I think the motor alone is worth more than 150. Nice score!


----------



## difalkner (Nov 27, 2011)

You lose HP when you go to a phase convertor, but with 7.5 on tap I think you have some to spare. Nice win on that auction!


----------



## hwebb99 (Nov 27, 2012)

What brand is that motor? You might put it on eBay and buy a single phase motor. Even better install 3 phase power. Just think about the used tools you could buy.


----------



## Lola Ranch (Mar 22, 2010)

Three phase equipment usually sells pretty cheap at auctions like that. The reason being that it usually costs WW hobbiest homeowner several hundred dollars to get the unit operational. But once you get it up and running it might just suck up the whole shop like a black hole, ha.

bret


----------



## hwebb99 (Nov 27, 2012)

I see three phase equipment on Craigslist for about half what single phase brings. I have a few single phase motors. I have considered buying three phase equipment and changing the motor, but I haven't tried it yet.


----------



## hwebb99 (Nov 27, 2012)

If it was mine here is what I would do. A phase converter will cost you several hundred dollars. A filter to handle that kind of air volume will cost several hundred dollars. Unless you have a cabinet shop you don't need that big of a dust collector anyway. I would sell that unit as is for 600-1000 dollars. Then buy a new unit that is single phase, and has a 1 micron or less filter.


----------



## epicfail48 (Mar 27, 2014)

hwebb99 said:


> If it was mine here is what I would do. A phase converter will cost you several hundred dollars. A filter to handle that kind of air volume will cost several hundred dollars. Unless you have a cabinet shop you don't need that big of a dust collector anyway. I would sell that unit as is for 600-1000 dollars. Then buy a new unit that is single phase, and has a 1 micron or less filter.


Sure, you may not "need" that big, sometime you just have to get rid of all the dust. Everywhere. In your entire house. At once.


----------



## joshuasherman38 (Oct 1, 2014)

epicfail48 said:


> I think the motor alone is worth more than 150. Nice score!





hwebb99 said:


> What brand is that motor? You might put it on eBay and buy a single phase motor. Even better install 3 phase power. Just think about the used tools you could buy.



The motor is a Baldor, looks newer than the whole rig too. Replacement cost on the same motor from Baldor is $1200, so I've definitely thought about swapping it for a single phase and getting a return as well. 

I really do want 3ph in the shop though, especially as I plan on a mill and lathe in the future also(machinist before woodworking interest). Only problem is it's not my shop(yet). Trying to get some property in MO sold so we can look at buying this place from my girlfriends dad. After that, game on!



difalkner said:


> You lose HP when you go to a phase convertor, but with 7.5 on tap I think you have some to spare. Nice win on that auction!

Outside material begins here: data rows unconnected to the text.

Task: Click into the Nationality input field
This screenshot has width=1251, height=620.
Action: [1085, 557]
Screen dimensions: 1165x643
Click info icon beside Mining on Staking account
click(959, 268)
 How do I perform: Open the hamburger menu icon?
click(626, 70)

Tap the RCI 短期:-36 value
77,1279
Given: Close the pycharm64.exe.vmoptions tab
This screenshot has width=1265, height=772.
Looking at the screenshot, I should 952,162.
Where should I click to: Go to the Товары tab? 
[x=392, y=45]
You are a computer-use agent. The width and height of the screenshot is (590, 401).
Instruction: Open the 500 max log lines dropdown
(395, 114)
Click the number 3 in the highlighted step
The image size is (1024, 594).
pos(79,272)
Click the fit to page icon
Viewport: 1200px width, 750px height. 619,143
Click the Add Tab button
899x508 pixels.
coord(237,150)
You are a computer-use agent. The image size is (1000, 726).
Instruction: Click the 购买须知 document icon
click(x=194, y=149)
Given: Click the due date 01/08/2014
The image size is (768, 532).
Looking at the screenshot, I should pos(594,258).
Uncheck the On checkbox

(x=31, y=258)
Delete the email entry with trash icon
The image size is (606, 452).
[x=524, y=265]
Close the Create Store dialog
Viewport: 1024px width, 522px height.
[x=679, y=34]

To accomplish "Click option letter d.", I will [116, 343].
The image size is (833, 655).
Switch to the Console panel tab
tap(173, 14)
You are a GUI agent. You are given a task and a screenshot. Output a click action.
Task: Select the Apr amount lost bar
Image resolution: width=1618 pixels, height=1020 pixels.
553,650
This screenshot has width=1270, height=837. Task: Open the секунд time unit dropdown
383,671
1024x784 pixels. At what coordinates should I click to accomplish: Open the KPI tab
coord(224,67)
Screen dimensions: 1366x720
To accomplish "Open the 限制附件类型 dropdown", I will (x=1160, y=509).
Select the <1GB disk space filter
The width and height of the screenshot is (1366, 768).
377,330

Yeah it's a beefy little motor for sure! Thanks for that info about losing hp also, was not aware of that!



Lola Ranch said:


> Three phase equipment usually sells pretty cheap at auctions like that. The reason being that it usually costs WW hobbiest homeowner several hundred dollars to get the unit operational. But once you get it up and running it might just suck up the whole shop like a black hole, ha.
> 
> 
> 
> bret



Yeah I've seen some ridiculously good 3ph equipment go crazy cheap, and me wishing I had the money at the time. 



hwebb99 said:


> I see three phase equipment on Craigslist for about half what single phase brings. I have a few single phase motors. I have considered buying three phase equipment and changing the motor, but I haven't tried it yet.
> 
> If it was mine here is what I would do. A phase converter will cost you several hundred dollars. A filter to handle that kind of air volume will cost several hundred dollars. Unless you have a cabinet shop you don't need that big of a dust collector anyway. I would sell that unit as is for 600-1000 dollars. Then buy a new unit that is single phase, and has a 1 micron or less filter.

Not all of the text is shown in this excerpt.